══ Document ══
The plaintiff argues that a reasonable jury could find that O’Brien’s reasons for not
considering her for the Acting Deputy Division Chief position—namely, her weaknesses in
handling competing issues and adjusting to changing deadlines and expectations, see Pl.’s
Opp’n, Ex. 8 (May 11, 2012 Hearing Tr.) at 194, and her difficulty working with other staff, see
Def.’s Mot., Ex. A (O’Brien Interview) at 71—were pretextual because not only is there is no
evidence in the record contemporaneously documenting these alleged weaknesses, but the
contemporaneous evidence that is before the Court actually demonstrates the plaintiff’s strengths
and qualifications in these areas, see Pl.’s Opp’n at 15, 25–27; see, e.g., Aka, 156 F.3d at 1295,
1297–98 (declining to give the defendant’s conclusion that the plaintiff was not an enthusiastic
candidate “too much weight at summary judgment [because the defendant] did not comment at
all on [the plaintiff’s] enthusiasm (or lack thereof) on the interview summary sheet, weakening
her claim that [the plaintiff’s] lack of enthusiasm motivated her decision”). The FCC argues in
response that O’Brien’s perceptions of the plaintiff’s weaknesses “are supported by
contemporaneous documentary evidence.” Def.’s Reply at 16–17.
As the plaintiff correctly notes, because “courts traditionally treat explanations that rely
heavily on subjective considerations with caution,” Aka, 156 F.3d at 1298, an “absence of any
contemporaneous documentation supporting [O’Brien’s] explanation could lead a reasonable
jury to disbelieve [her] and to reach a verdict in [the plaintiff’s] favor,” Hamilton, 666 F.3d at
1357; see also Colbert v. Tapella, 649 F.3d 756, 759 (D.C. Cir. 2011) (denying summary
7
judgment because, among other reasons, nothing in the record supported the defendant’s
explanation for not hiring the plaintiff). Therefore, the Court will consider whether there is
contemporaneous evidence supporting O’Brien’s specific examples of the challenges she
contends she experienced working with the plaintiff.
A. The Quetzal Case
In her EEOC hearing testimony, which was provided in 2012, O’Brien referenced the
Quetzal case as support for her position about the plaintiff, see Pl.’s Opp’n, Ex. 8 (May 11, 2012
Hearing Tr.) at 1, 155–56, which was a 2005 project that the plaintiff worked on, see Def.’s
Reply at 16. O’Brien described that case as having “some tricky engineering issues,” as well as
“some really politically sort of challenging issues because [the Division was] working with
Mexico on the issues,” Pl.’s Opp’n, Ex. 8 (May 11, 2012 Hearing Tr.) at 156, and stated that “the
most serious problems [with the plaintiff’s work] arose with [that] case and the inability to
advance the work on the order,” id., Ex. 8 (May 11, 2012 Hearing Tr.) at 209. When asked to
describe her specific concerns with respect to the plaintiff’s work on the Quetzal case, O’Brien
explained:
Well, it was a long time ago, so I don’t remember again the real specifics of the
case, but what I do recall is the division of responsibilities in drafting the order,
and there were some real frustrations in getting the work done, and I felt that I had
to keep clarifying exactly what I wanted done, and that every time I clarified,
there would be sort of push-back about what I meant and how that had changed.
═══
══ Data supplied ══
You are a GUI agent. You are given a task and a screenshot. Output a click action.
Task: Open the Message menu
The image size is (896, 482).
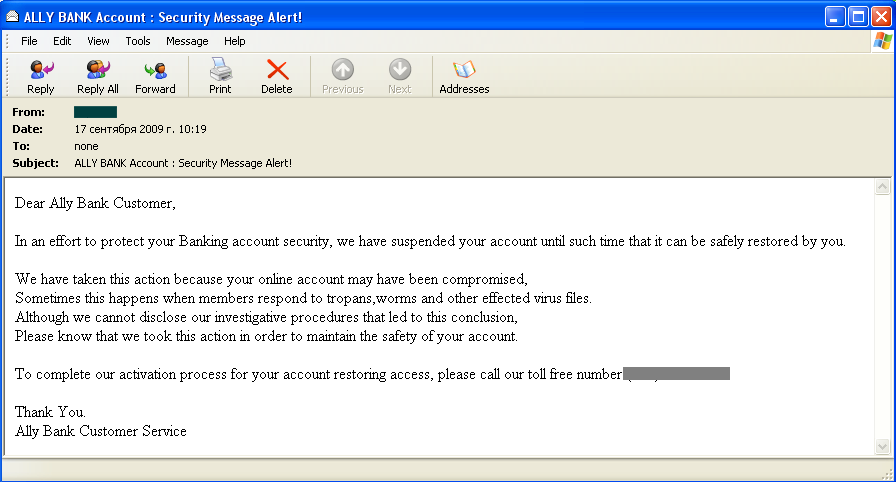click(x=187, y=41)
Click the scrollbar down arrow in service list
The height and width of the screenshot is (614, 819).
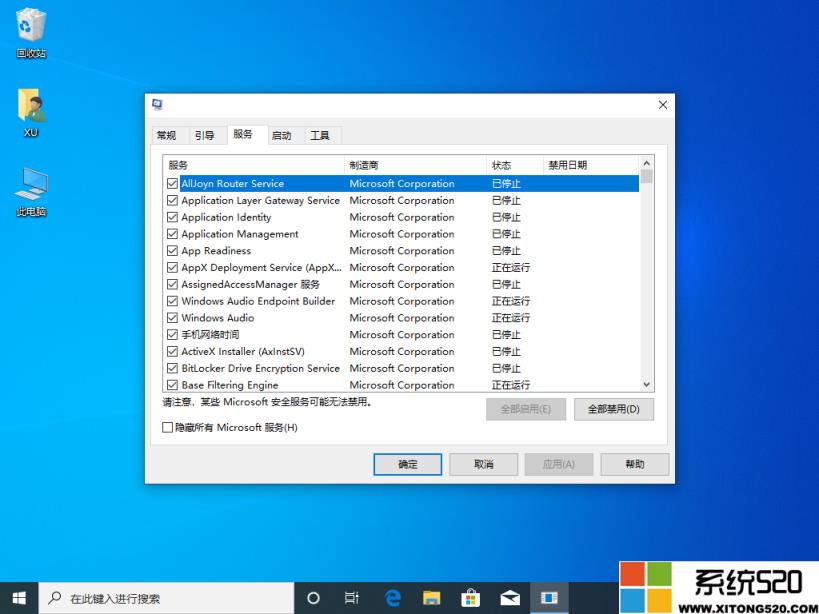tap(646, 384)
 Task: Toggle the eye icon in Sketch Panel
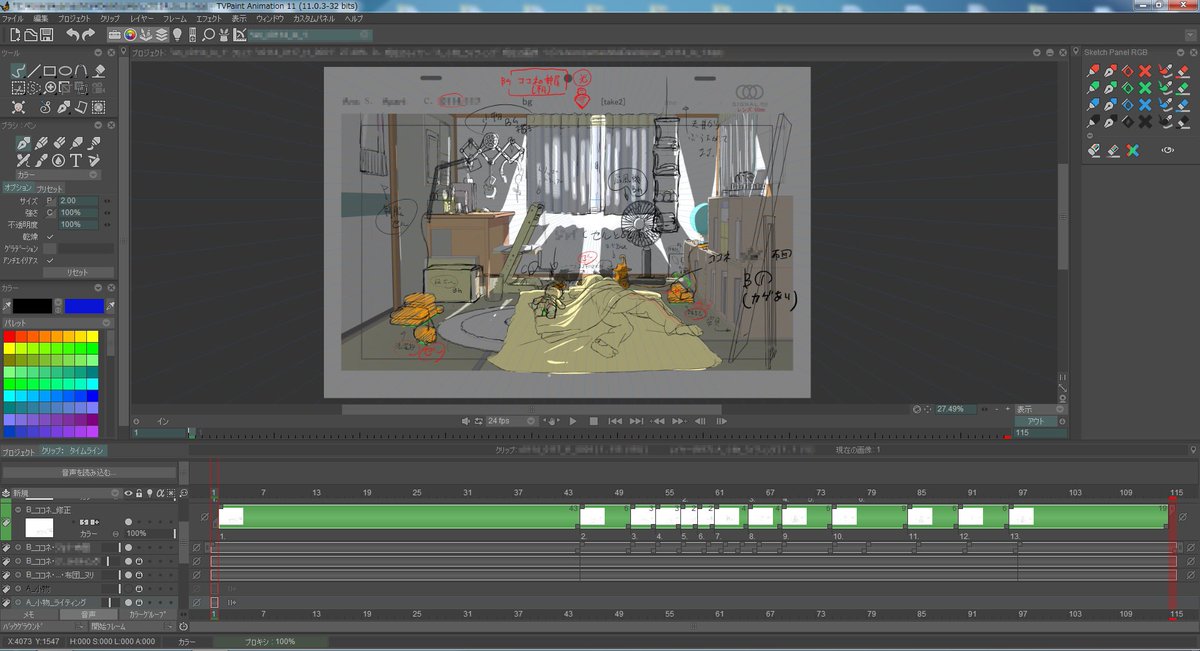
═══
_Challenge 1_: Write out the court opinion word for word, starting at "As the plaintiff" and ending at "with the plaintiff.".
_Challenge 2_: According to the court opinion, in what year was the Quetzal case, the project the plaintiff worked on?
_Challenge 3_: Extend the court opinion by continuing its text from the point where it stops.

_Answer 1_:
As the plaintiff correctly notes, because “courts traditionally treat explanations that rely
heavily on subjective considerations with caution,” Aka, 156 F.3d at 1298, an “absence of any
contemporaneous documentation supporting [O’Brien’s] explanation could lead a reasonable
jury to disbelieve [her] and to reach a verdict in [the plaintiff’s] favor,” Hamilton, 666 F.3d at
1357; see also Colbert v. Tapella, 649 F.3d 756, 759 (D.C. Cir. 2011) (denying summary
7
judgment because, among other reasons, nothing in the record supported the defendant’s
explanation for not hiring the plaintiff). Therefore, the Court will consider whether there is
contemporaneous evidence supporting O’Brien’s specific examples of the challenges she
contends she experienced working with the plaintiff.

_Answer 2_: 2005

_Answer 3_:
Then, when we were finally able to brief the Chairman’s office on it, and we had
to move much more quickly, that created some real sort of consternation about the
timing, and, you know, the truth is, we just have to move. When the Chairman’s
office wants it done, we have to move, and I felt that I really had to sort of cajole
the process along, and that created challenges for me with the team as a whole and
also with my front office.
***
[W]hat I tried to do with that order was to have a clear division of responsibilities,
who was responsible for what, and I felt that every time I asked [the plaintiff] for
her input, I got sort of push-back about exactly what it was I wanted her to do,
8
and I kept trying to clarify, and I kept trying to clarify, but it kept being thrown
back at me that I wasn’t being clear, and I felt that there was sort of nothing I
could do to make this process go smoother and to get her to sort of accept
responsibility for what it was that I needed instead of to keep asking for
clarification time and time again.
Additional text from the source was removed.